Sunday, September 05, 2010

Lazy Sunday # 135: The Third And The Seventh

Usually, I plug the videos in at the end of these Sunday posts. This week, we're doing things a little different.

Please expand to full screen by punching that little button in the bottom right corner of the video frame to get the full effect.

What follows is 10 minutes of sublimely beautiful imagery…

…sublimely

beautiful…

…imagery

that…

…believe

it…

…or

not…

…simply

does…

…not

exist…

…anywhere

in…

…the

real…

….world!

Because…

…every

single…

…frame

was…

…rendered

in…

…a

computer.

Every single image.

There is no setting for your story that is impossible anymore. Perhaps nothing in story telling is impossible anymore, or beyond our technical abilities, or our budgets and our desire to communicate to an audience.

And it's only going to get cheaper and easier.

Good thing because audiences are going to expect more from us. This season, such productions as "Boardwalk Empire" and "Game of Thrones" will bring epic scale to the small screen and making the audience feel they are truly inside the world of your story will become imperative.

And that means that as a writer, producer or showrunner you need to know as much about how it's done as you can. Sometimes making it look bigger, richer and more believable is cheaper and easier than bringing it to life in any other way.

Here's a sampling of the practical applications from HBO's "John Adams".

Don't write what you think they want. Write what you know you can pull off. And Enjoy your Sunday.

5 comments:

John McFetridge said...

That's some great stuff.

Still, as someone who has been pitching a couple of period pieces lately I'll tell you the first thing you still hear is, "Period pieces are too expensive."

But you're right, we should sill write what we know we can pull off.

Clint Johnson said...

Maybe we can't do a "John Adams" quite yet but give Moore's Law another year or two and will be able to create a similar show for the same budget that gives us "The Bridge".

If we can imagine it, we can create it and we can create it on a Canadian sized budget.

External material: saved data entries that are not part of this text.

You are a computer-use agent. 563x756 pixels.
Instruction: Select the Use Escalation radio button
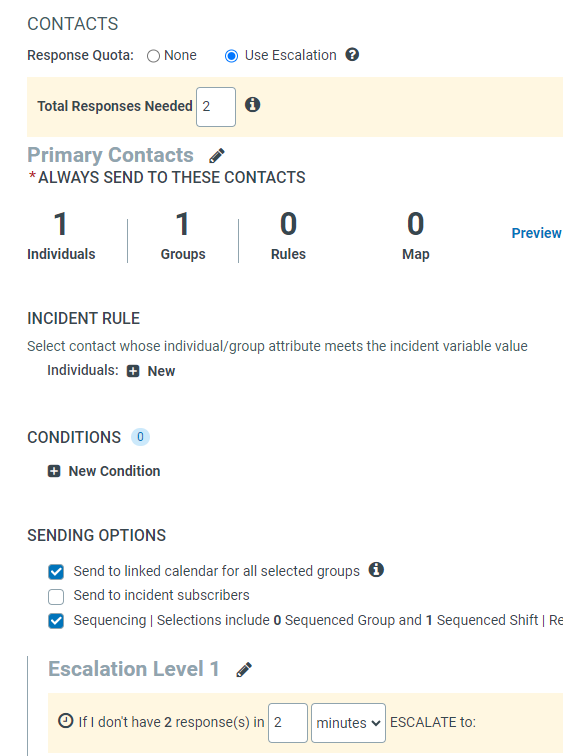[231, 56]
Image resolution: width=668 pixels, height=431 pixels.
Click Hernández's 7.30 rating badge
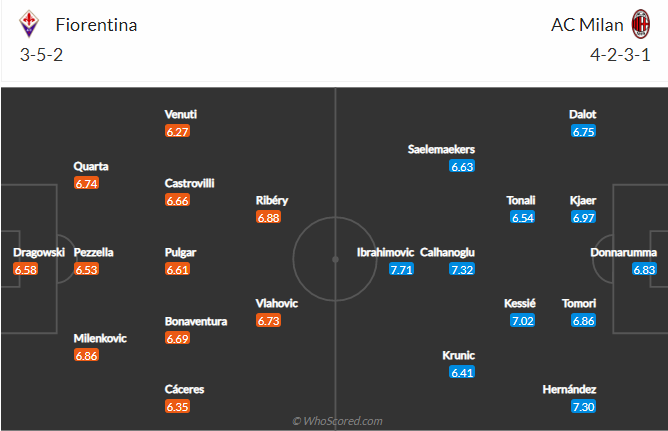pyautogui.click(x=583, y=407)
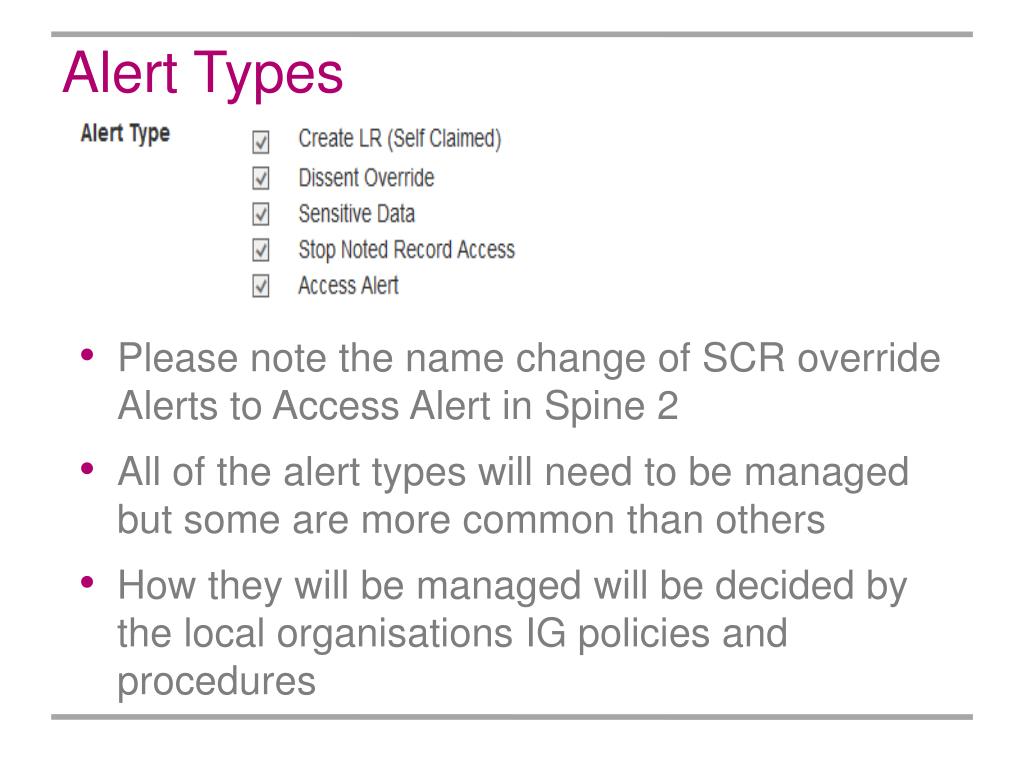
Task: Click the bullet about local IG policies
Action: (512, 633)
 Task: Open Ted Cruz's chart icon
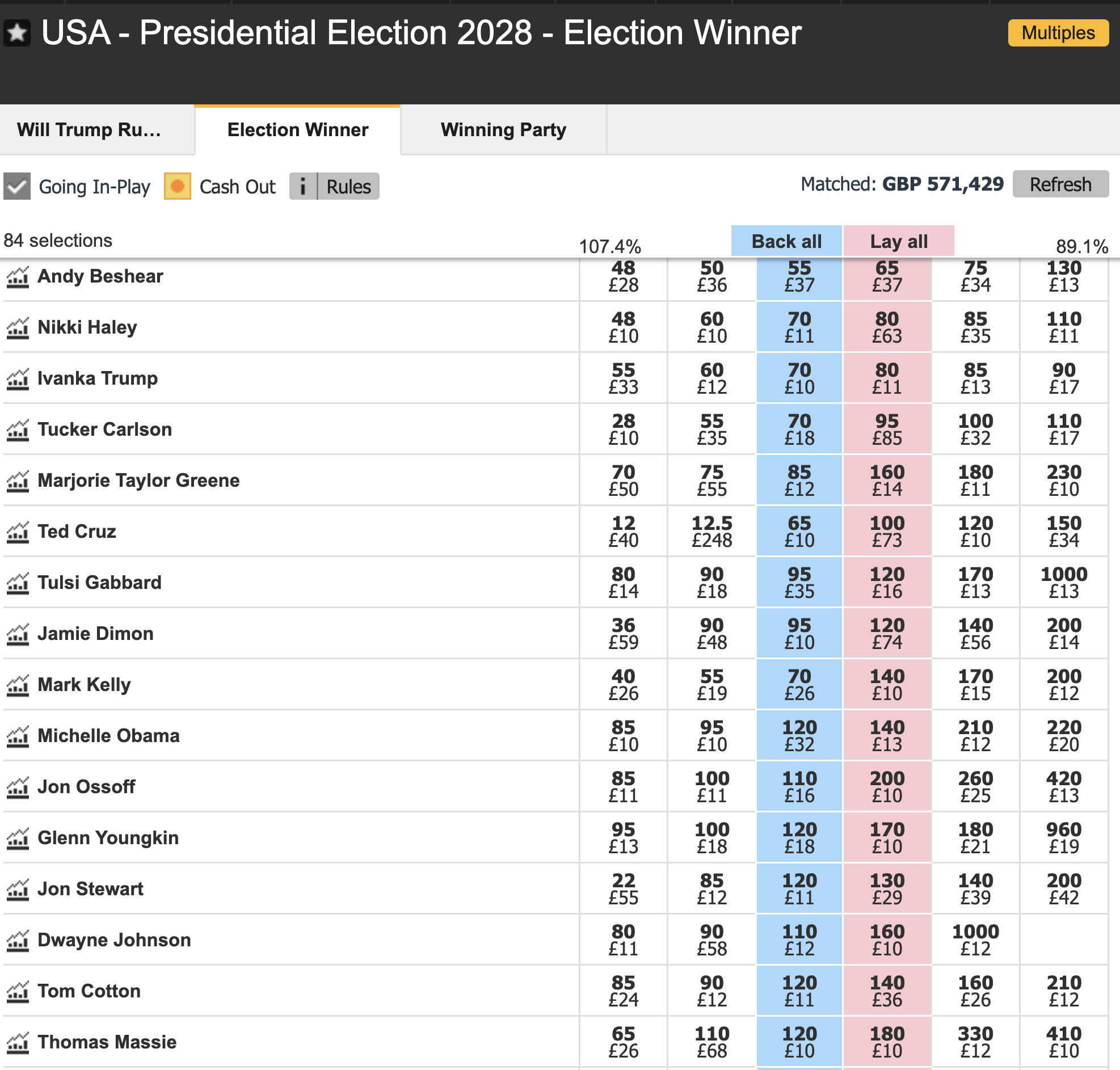pos(18,532)
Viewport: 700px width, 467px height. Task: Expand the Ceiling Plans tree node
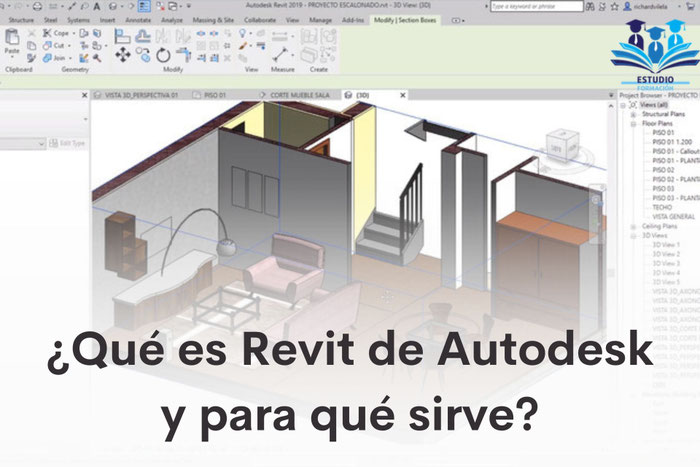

But I fear that the driving force of film and television creation in Canada is to generate a production fee and meet CanCon with the least effort. The least effort includes not doing anything that hasn't already been done at least a dozen times... and the success of those past efforts is only measured by how much the glorified line producer got paid and if the show actually fills in the space between American shows while checking off the proper boxes in the forms they send to the regulators back in Ottawa.

For now, I will write the first couple episodes of Space Inc. and then turn them into comic books and the first few chapters of a novel. I don't need anyone's permission or a multi-million dollar budget to do that and who knows, if the comic or novel catch on, maybe HBO or AMC will lure yet another creative down below the 49th.

Mark said...

Jim,

I was wondering if you have contact info?

Mark

jimhenshaw said...

Mark,

Feel free to email anytime:

seraphic@sympatico.ca

Jim

Anonymous said...

It seems as if we are rapidly approaching the era of the virtual celebrity. The virtual characters in movies & TV will be like characters in books. Producers will love it. They won't have to pay them and won't have to worry about them breaking the law (or dying in mid-production).